→ **Data**:
start
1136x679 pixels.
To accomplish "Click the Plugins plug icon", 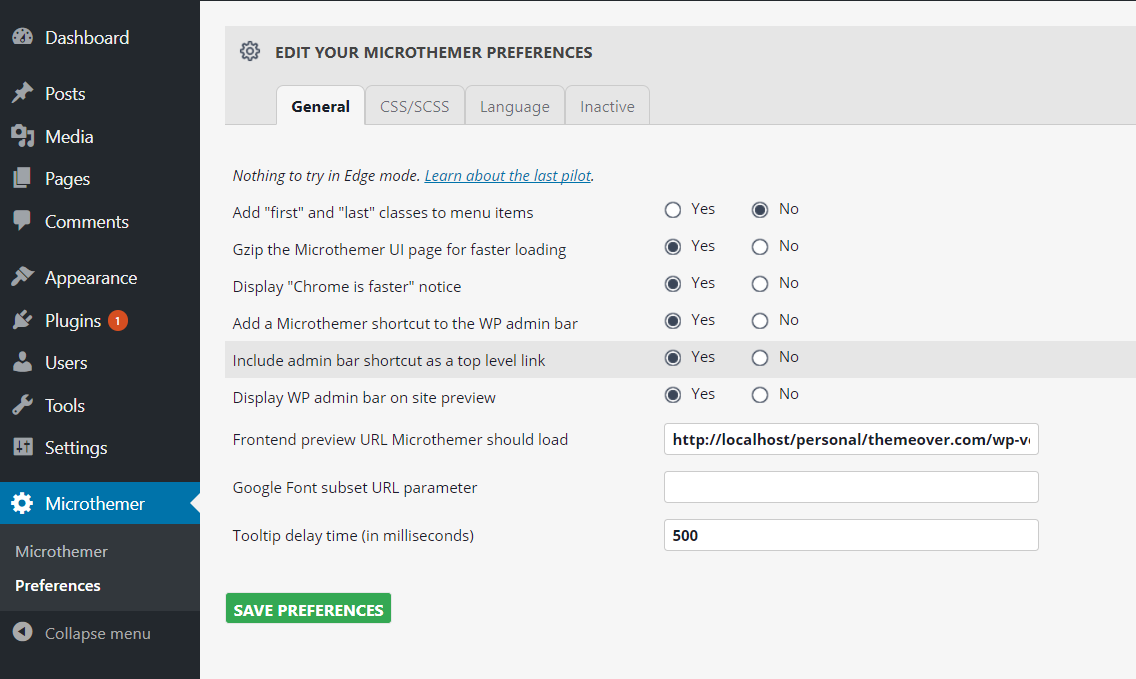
end
start
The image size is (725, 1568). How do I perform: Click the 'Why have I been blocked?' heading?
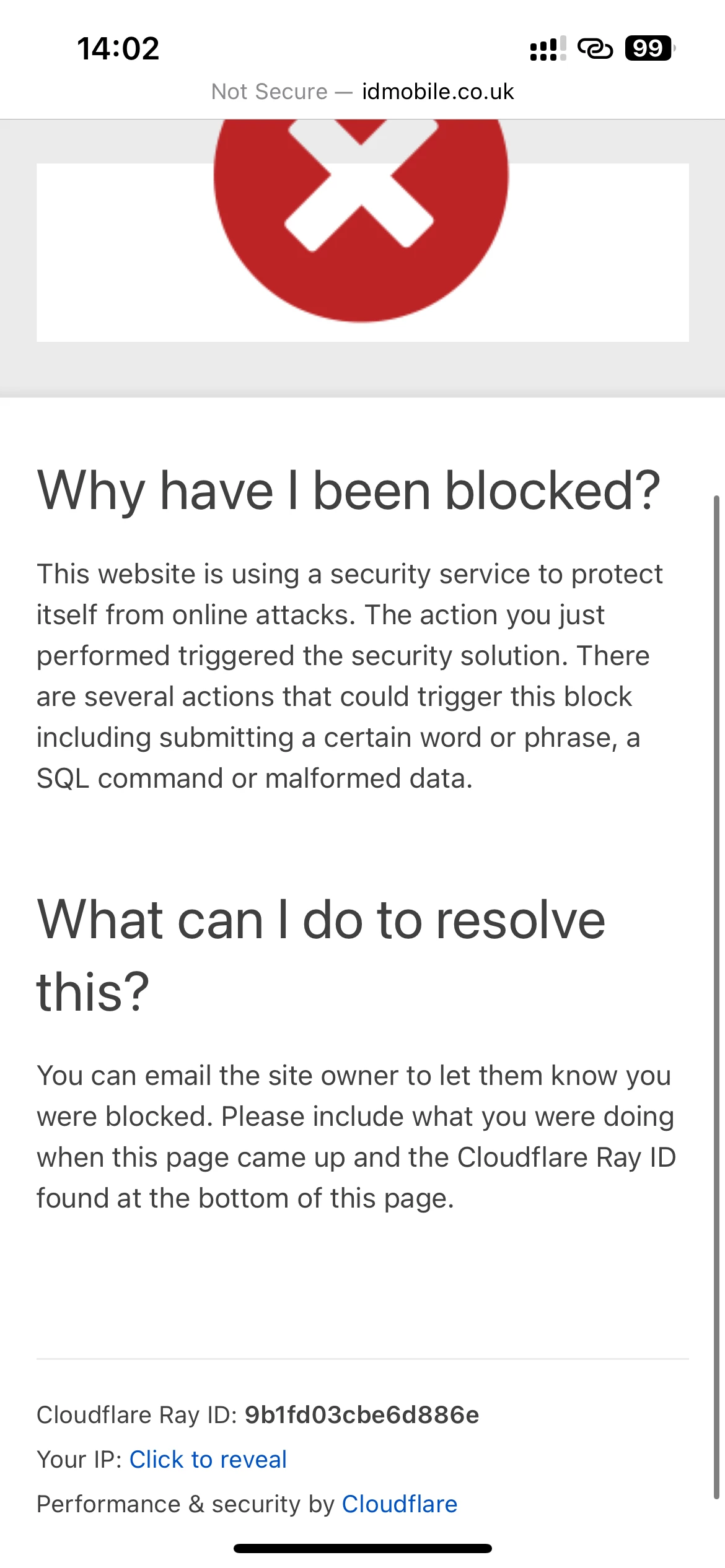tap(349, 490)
end
start
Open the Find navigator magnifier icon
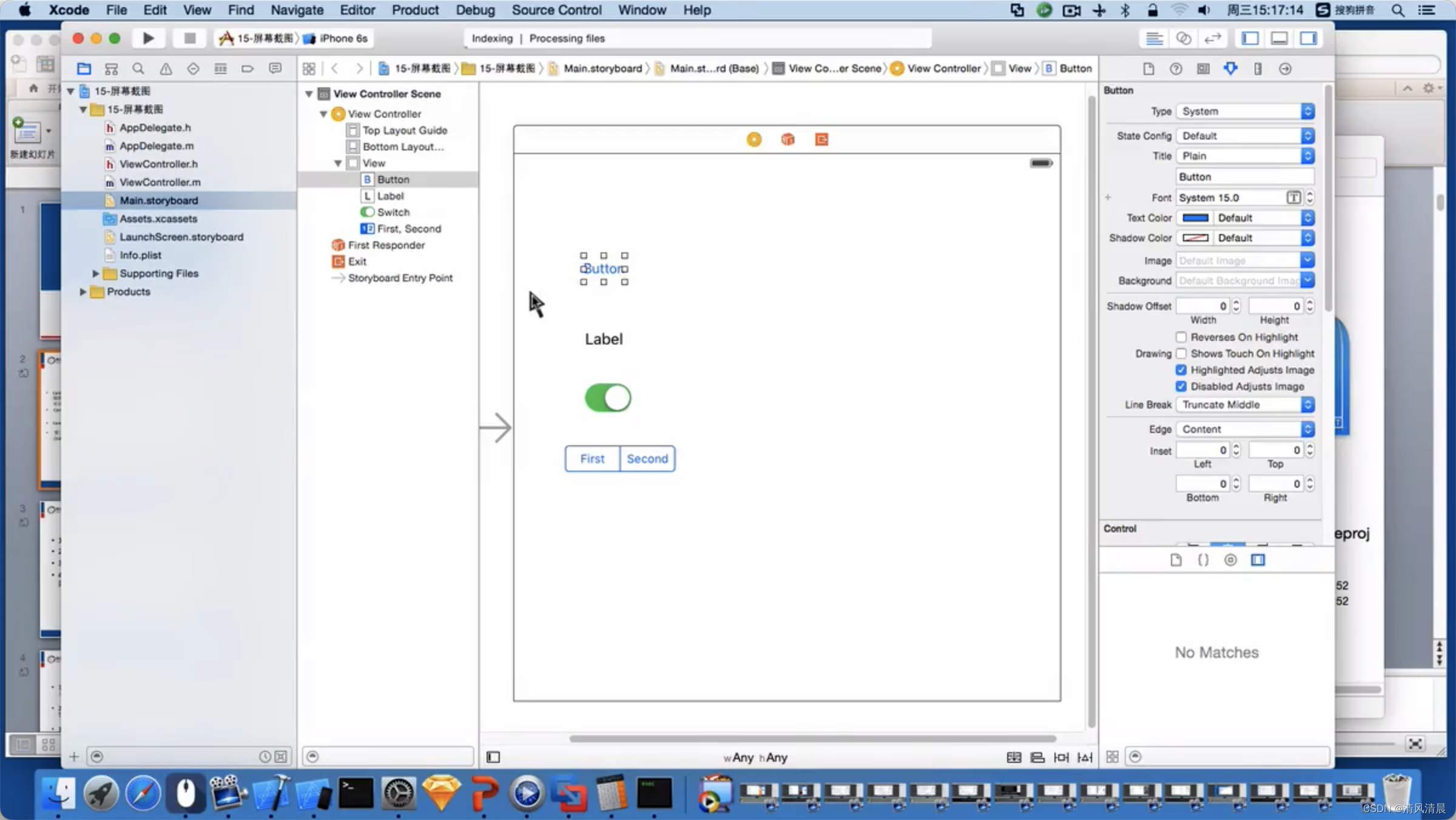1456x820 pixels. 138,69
end
Render the records from the line containing "1136x679 pixels." to the line containing "the Plugins plug", inclusive, as a JSON list of strings with one string per line, omitting blank lines and leaving out the pictures.

→ **Expected answer**:
[
  "1136x679 pixels.",
  "To accomplish \"Click the Plugins plug icon\", "
]